John Kolenda, managing director of 1300HomeLoan, believes economic conditions at home and abroad will factor into the RBA’s decision on the direction of the official cash interest rate on the first Tuesday of December.

Kolenda believes a combination of the ongoing economic slowdown in China and other Asian nations as well as conditions within Australia could see the RBA drop the cash rate in December.

“There are other reasons for the RBA to reduce the cash rate from its current record low of 2% in the months ahead,” Kolenda said

“The Sydney and Melbourne property markets, the only cause for concern domestically for the RBA to consider actually lifting its cash rate, is slowing and is now no longer a reason to keep rates on hold,” he said.

Kolenda also said he believes continued falls for the Australian dollar, weak commodity prices and subdued consumer confidence and business investment could also spur the RBA into cutting the cash rate.

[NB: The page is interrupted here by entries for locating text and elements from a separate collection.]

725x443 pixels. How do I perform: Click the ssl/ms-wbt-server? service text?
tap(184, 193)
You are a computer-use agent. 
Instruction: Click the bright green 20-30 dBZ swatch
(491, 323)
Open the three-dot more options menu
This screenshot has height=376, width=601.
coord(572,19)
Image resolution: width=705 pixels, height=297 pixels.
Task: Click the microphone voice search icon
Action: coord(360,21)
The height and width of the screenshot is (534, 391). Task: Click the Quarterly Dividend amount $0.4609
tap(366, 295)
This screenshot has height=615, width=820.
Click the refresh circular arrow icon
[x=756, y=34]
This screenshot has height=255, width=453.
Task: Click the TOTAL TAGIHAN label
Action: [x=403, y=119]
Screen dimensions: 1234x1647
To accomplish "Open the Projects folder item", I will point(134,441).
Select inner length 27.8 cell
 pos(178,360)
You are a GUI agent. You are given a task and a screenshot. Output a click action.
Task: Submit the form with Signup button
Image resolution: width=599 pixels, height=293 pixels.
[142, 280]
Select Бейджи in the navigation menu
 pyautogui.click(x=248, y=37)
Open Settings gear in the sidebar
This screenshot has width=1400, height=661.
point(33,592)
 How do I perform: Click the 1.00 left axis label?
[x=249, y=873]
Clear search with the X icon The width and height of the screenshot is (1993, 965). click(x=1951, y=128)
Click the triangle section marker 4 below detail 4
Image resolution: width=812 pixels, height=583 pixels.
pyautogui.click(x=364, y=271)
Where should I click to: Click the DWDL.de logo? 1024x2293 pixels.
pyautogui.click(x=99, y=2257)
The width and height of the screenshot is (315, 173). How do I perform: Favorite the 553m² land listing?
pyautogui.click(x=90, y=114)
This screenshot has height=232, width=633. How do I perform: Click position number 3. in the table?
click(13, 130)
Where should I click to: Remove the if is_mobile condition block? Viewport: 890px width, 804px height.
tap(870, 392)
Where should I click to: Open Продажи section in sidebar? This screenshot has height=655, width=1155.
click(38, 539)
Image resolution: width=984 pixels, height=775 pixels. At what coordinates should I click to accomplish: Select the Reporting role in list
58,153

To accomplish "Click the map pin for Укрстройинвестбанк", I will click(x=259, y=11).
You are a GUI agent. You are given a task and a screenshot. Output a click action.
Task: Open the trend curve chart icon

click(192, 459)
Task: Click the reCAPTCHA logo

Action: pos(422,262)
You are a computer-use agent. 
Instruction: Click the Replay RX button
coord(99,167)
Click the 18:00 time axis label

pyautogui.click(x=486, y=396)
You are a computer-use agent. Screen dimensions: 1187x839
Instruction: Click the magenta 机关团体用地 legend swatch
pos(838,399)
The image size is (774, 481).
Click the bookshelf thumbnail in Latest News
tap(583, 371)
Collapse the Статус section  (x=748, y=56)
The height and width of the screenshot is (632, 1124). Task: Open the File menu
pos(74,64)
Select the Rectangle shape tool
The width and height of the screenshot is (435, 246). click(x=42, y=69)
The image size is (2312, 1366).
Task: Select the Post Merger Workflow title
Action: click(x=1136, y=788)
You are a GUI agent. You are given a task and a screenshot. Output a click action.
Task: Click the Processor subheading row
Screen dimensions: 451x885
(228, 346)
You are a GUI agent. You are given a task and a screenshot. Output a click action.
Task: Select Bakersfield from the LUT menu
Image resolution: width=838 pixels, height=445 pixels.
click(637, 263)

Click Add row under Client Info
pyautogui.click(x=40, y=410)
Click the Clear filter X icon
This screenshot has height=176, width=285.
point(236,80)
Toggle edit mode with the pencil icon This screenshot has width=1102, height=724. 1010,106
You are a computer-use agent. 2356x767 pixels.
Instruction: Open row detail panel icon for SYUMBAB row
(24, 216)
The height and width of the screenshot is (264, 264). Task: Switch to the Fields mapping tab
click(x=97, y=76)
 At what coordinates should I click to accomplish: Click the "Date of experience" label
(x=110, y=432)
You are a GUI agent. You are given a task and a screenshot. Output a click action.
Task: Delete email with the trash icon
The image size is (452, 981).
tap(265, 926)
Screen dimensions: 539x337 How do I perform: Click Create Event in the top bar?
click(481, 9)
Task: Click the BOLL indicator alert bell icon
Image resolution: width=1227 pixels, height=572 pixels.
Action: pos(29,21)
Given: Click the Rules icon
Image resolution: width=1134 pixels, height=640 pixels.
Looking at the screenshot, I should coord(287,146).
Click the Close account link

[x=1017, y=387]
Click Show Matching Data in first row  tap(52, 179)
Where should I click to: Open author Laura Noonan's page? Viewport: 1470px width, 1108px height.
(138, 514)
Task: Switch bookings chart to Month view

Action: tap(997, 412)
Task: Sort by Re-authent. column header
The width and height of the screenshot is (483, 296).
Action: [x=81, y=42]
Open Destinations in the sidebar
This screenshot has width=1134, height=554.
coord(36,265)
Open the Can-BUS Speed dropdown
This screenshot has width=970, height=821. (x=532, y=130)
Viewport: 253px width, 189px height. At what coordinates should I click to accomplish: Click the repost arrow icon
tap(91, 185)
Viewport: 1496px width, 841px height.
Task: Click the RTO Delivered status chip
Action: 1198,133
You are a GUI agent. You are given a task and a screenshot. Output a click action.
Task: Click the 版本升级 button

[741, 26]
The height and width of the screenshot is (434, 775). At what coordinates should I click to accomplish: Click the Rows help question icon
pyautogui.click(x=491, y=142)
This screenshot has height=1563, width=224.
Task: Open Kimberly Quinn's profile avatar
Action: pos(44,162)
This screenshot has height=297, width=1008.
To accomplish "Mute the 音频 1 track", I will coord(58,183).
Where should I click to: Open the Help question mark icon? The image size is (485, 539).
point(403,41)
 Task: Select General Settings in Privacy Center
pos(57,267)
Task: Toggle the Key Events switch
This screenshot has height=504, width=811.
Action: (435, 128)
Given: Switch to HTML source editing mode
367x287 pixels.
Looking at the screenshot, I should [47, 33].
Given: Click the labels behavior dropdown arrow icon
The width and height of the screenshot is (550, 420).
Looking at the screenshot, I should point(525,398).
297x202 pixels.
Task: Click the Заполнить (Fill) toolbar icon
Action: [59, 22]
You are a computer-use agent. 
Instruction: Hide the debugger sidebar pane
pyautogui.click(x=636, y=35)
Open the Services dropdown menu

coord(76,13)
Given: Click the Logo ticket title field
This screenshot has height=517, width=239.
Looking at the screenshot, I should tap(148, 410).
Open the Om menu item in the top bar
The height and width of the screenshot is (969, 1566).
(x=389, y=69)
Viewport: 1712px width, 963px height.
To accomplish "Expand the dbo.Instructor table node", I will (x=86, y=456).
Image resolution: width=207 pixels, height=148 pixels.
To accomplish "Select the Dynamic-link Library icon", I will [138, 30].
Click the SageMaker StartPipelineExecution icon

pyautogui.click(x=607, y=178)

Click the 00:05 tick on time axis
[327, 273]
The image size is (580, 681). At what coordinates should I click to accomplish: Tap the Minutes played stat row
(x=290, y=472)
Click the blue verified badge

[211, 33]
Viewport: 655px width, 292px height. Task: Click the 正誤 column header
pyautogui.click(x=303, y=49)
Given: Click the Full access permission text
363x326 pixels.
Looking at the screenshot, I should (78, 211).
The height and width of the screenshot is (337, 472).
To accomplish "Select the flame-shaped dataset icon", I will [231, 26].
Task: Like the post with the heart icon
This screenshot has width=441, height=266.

While the RBA has stayed put on the official cash rate since May, Kolenda’s prediction of a rate cut in the near future might not be too far from the money.

The minutes from the RBA’s November board meeting suggest there is some chance of a rate cut in the near future, with inflation figures and house prices mentioned as possible drivers.

“While quarterly inflation remained subject to a degree of volatility and measurement error, the broad-based nature of the low outcome in the September quarter suggested that inflationary pressures were a bit more subdued than expected. The profile for underlying inflation had been revised down consequently,” the minutes said.

“Credit growth had increased a little over recent months and housing prices had risen further in Melbourne and Sydney, though the pace of growth had moderated and housing prices were steady in other cities. Members noted that supervisory measures were helping to contain risks that may arise from the housing market.”

“The inflation outlook may afford some scope for further easing of monetary policy, should that be appropriate to lend support to demand.”

While those comments may seem like there is possibility of downward movement in the official cash rate, Kolenda said that may not come with any benefit for borrowers.

“The RBA's decisions could be negated by the banks adhering to Australian Prudential Regulation Authority (APRA) regularity requirements that will increase the cost of providing mortgages and make them the strongest in the world,” he said.

“Further rate relief from the central bank may also not be passed on in full by lenders and we may see increases in rates across the board due to potentially increased funding costs and pressure on the major banks to meet the APRA requirements by mid-2016.”